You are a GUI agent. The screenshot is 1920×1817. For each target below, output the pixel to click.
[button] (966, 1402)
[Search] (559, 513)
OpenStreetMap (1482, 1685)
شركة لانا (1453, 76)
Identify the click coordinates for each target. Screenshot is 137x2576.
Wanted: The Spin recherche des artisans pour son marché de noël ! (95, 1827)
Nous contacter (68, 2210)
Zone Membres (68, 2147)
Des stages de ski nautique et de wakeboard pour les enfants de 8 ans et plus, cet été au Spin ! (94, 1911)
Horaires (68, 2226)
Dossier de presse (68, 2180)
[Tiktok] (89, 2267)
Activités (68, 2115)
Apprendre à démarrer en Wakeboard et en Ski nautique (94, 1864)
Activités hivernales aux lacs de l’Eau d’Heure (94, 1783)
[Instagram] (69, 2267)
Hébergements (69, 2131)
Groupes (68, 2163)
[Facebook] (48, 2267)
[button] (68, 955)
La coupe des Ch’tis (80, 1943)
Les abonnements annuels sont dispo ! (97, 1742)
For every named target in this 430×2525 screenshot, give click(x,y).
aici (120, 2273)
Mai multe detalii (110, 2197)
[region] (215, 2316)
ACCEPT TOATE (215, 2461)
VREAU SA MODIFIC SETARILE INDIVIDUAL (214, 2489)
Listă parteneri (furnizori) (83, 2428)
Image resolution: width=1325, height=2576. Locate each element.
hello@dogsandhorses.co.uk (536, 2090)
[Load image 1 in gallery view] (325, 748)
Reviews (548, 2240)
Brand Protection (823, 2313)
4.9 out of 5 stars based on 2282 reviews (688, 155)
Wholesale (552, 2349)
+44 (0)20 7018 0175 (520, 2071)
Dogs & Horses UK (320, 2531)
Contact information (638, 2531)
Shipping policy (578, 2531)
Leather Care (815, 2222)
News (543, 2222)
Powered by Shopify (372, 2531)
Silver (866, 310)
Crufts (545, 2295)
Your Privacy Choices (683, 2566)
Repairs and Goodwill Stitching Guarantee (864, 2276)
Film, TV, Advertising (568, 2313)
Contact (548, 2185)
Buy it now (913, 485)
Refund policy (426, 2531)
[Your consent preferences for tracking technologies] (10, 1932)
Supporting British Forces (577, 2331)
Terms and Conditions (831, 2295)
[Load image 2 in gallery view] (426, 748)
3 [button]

■ ■ ■ ■ ■ ■ ■

**Task brief:**
What needs duplicating is the run of lines from the one containing "Listă parteneri (furnizori) (83, 2428)" through the last line of the entries above, exact and complete.

**Result for this exercise:**
Listă parteneri (furnizori) (83, 2428)
Image resolution: width=1325, height=2576. Locate each element.
hello@dogsandhorses.co.uk (536, 2090)
[Load image 1 in gallery view] (325, 748)
Reviews (548, 2240)
Brand Protection (823, 2313)
4.9 out of 5 stars based on 2282 reviews (688, 155)
Wholesale (552, 2349)
+44 (0)20 7018 0175 (520, 2071)
Dogs & Horses UK (320, 2531)
Contact information (638, 2531)
Shipping policy (578, 2531)
Leather Care (815, 2222)
News (543, 2222)
Powered by Shopify (372, 2531)
Silver (866, 310)
Crufts (545, 2295)
Your Privacy Choices (683, 2566)
Repairs and Goodwill Stitching Guarantee (864, 2276)
Film, TV, Advertising (568, 2313)
Contact (548, 2185)
Buy it now (913, 485)
Refund policy (426, 2531)
[Your consent preferences for tracking technologies] (10, 1932)
Supporting British Forces (577, 2331)
Terms and Conditions (831, 2295)
[Load image 2 in gallery view] (426, 748)
3 [button]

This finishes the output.